(Study material)

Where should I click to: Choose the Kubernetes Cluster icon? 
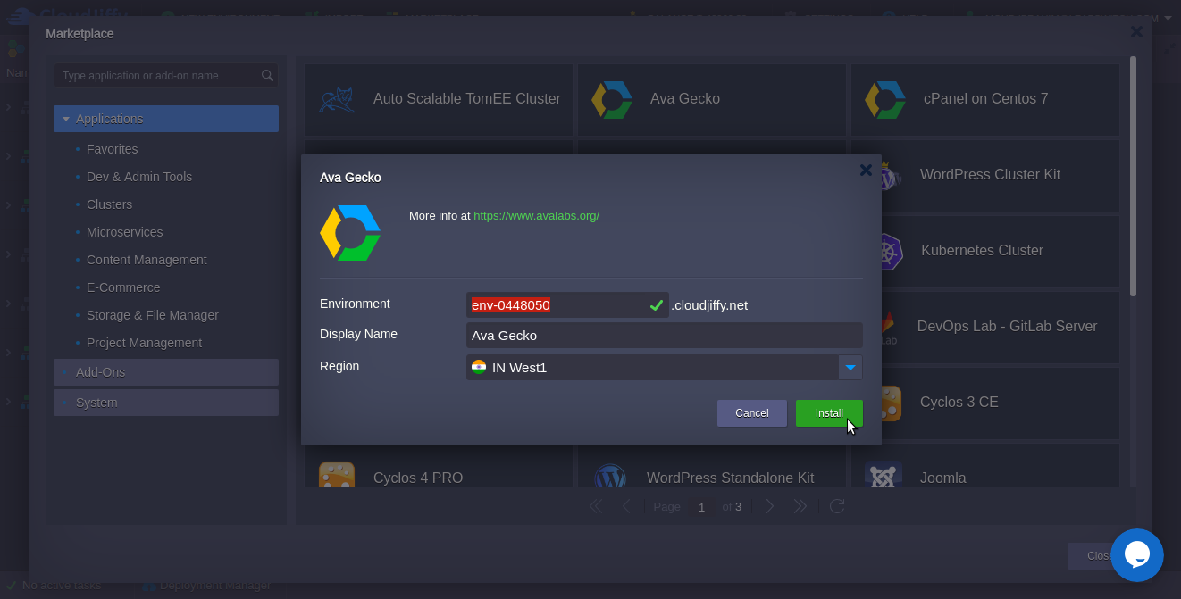click(885, 251)
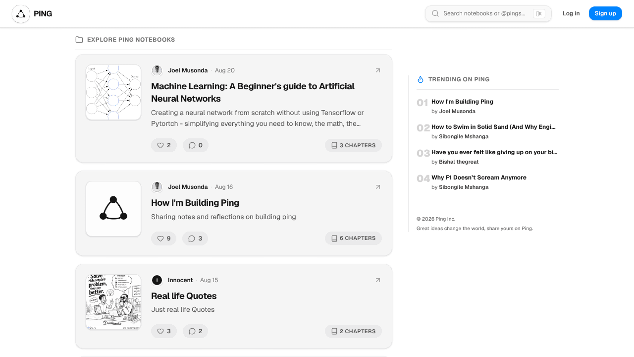Open the neural network diagram thumbnail
Viewport: 634px width, 357px height.
click(x=113, y=92)
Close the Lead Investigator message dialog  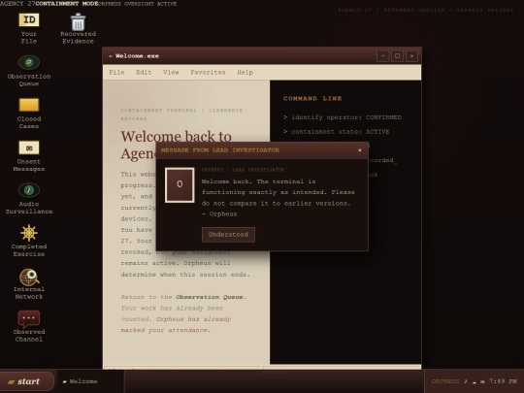click(360, 150)
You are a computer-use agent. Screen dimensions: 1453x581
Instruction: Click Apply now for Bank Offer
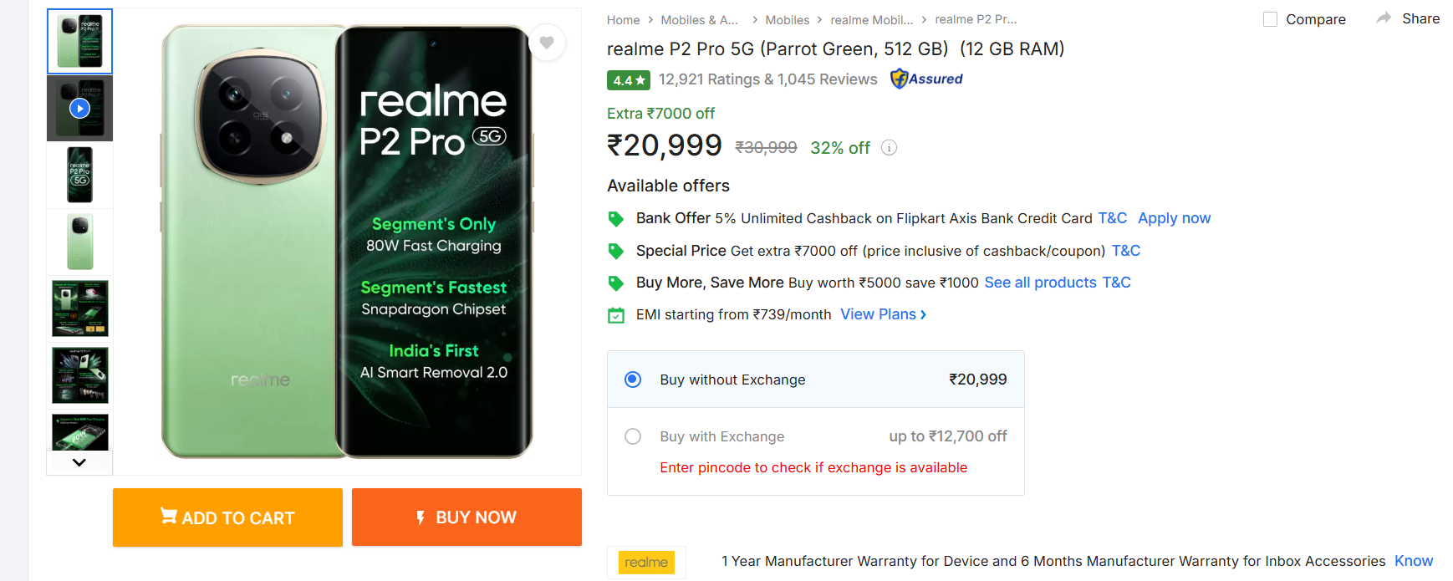(1174, 218)
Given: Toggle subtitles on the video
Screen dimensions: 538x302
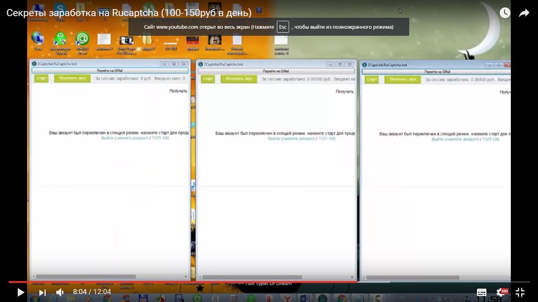Looking at the screenshot, I should (481, 292).
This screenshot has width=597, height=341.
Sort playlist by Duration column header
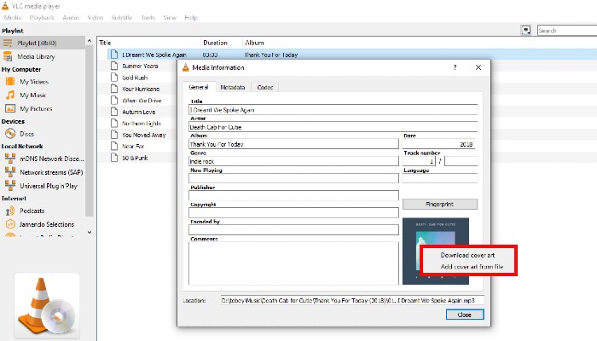[215, 42]
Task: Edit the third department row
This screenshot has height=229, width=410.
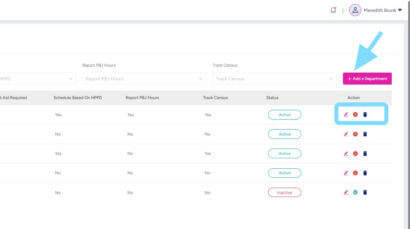Action: 346,153
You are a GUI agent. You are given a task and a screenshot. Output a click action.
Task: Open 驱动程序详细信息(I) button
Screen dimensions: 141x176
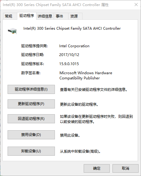31,89

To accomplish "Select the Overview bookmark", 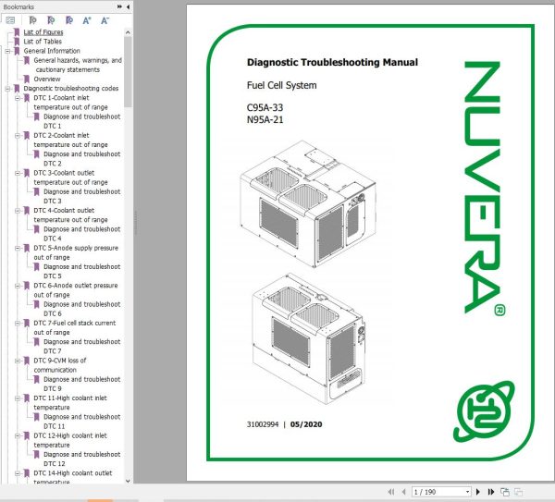I will tap(47, 80).

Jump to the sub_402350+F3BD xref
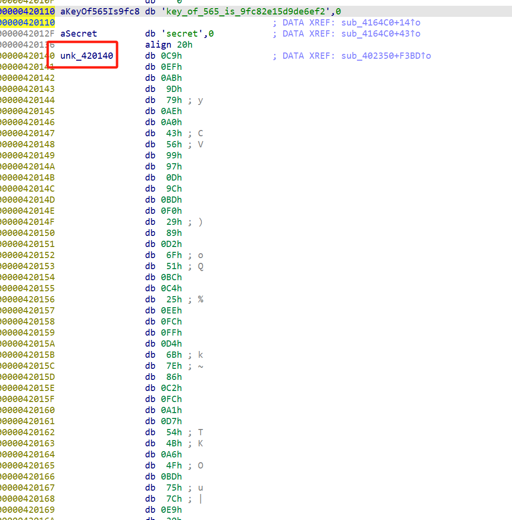[x=385, y=56]
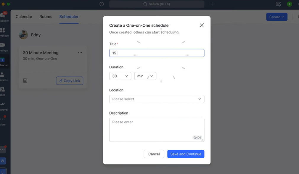
Task: Cancel the schedule creation dialog
Action: [154, 154]
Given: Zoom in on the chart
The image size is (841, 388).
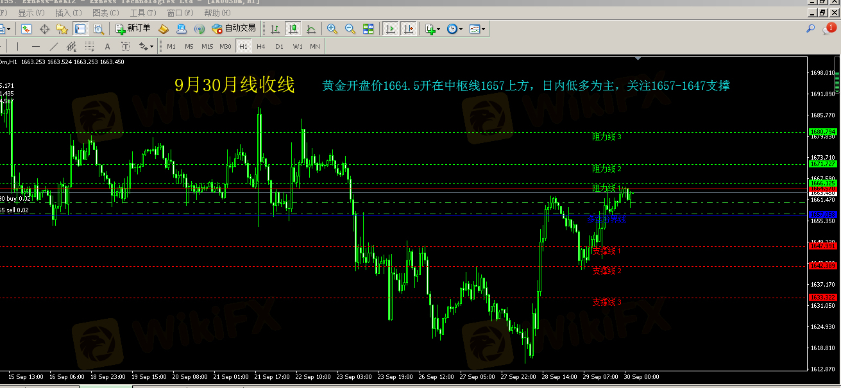Looking at the screenshot, I should click(332, 29).
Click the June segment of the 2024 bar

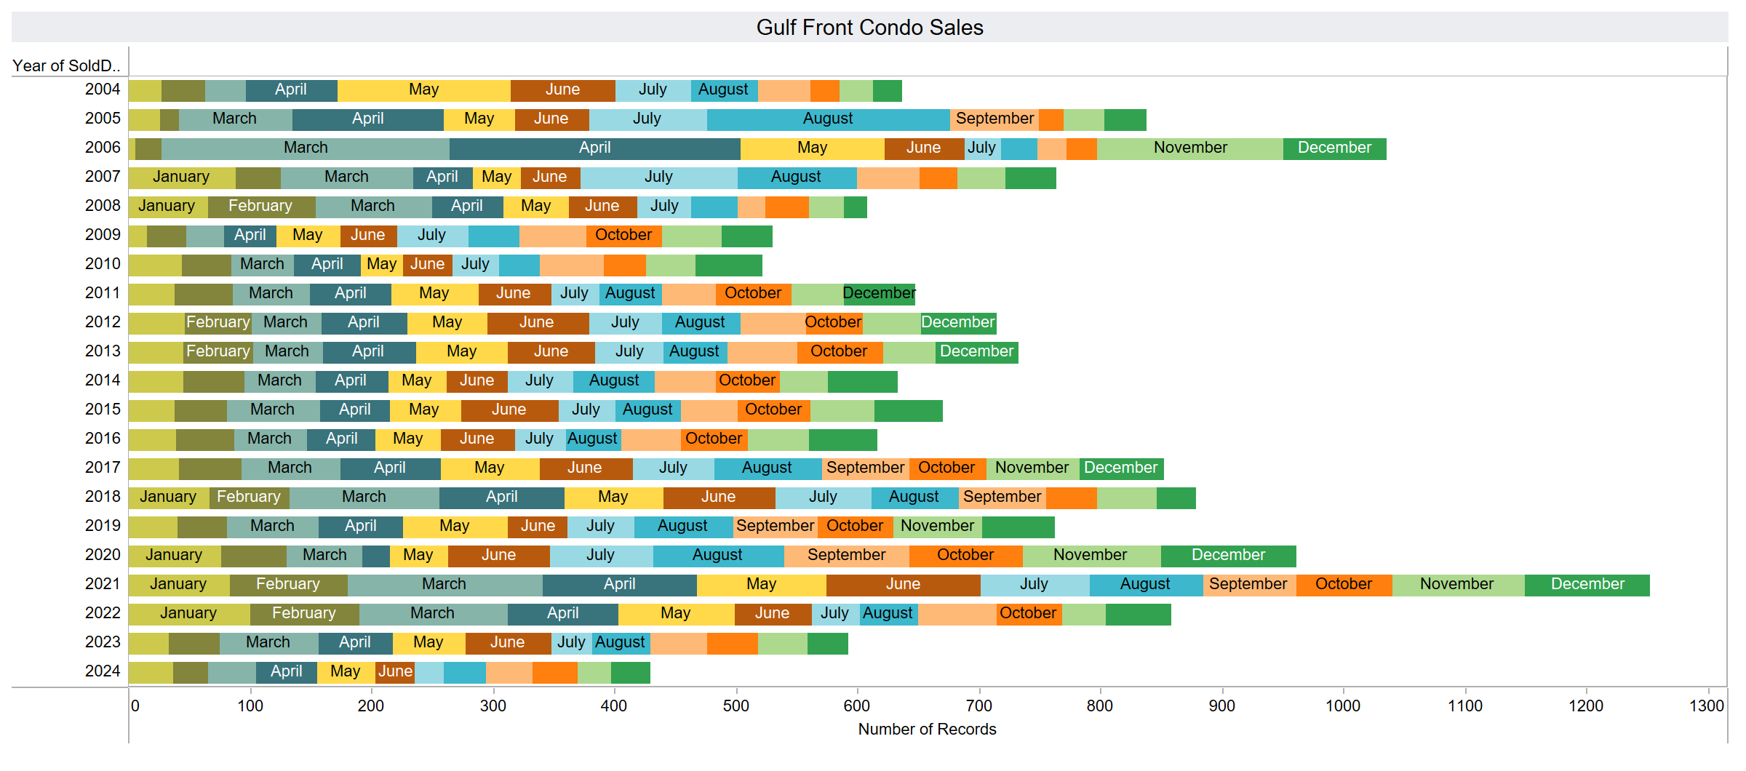pyautogui.click(x=395, y=672)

(End Study material)

> _Your objective_
Starting from the line that has "The image size is (841, 388)." and ending at the last line of the material above, every line should be output exactly; pictures are dropped and nothing else appears.

> _Solution_
The image size is (841, 388).
Looking at the screenshot, I should click(332, 29).
Click the June segment of the 2024 bar

pyautogui.click(x=395, y=672)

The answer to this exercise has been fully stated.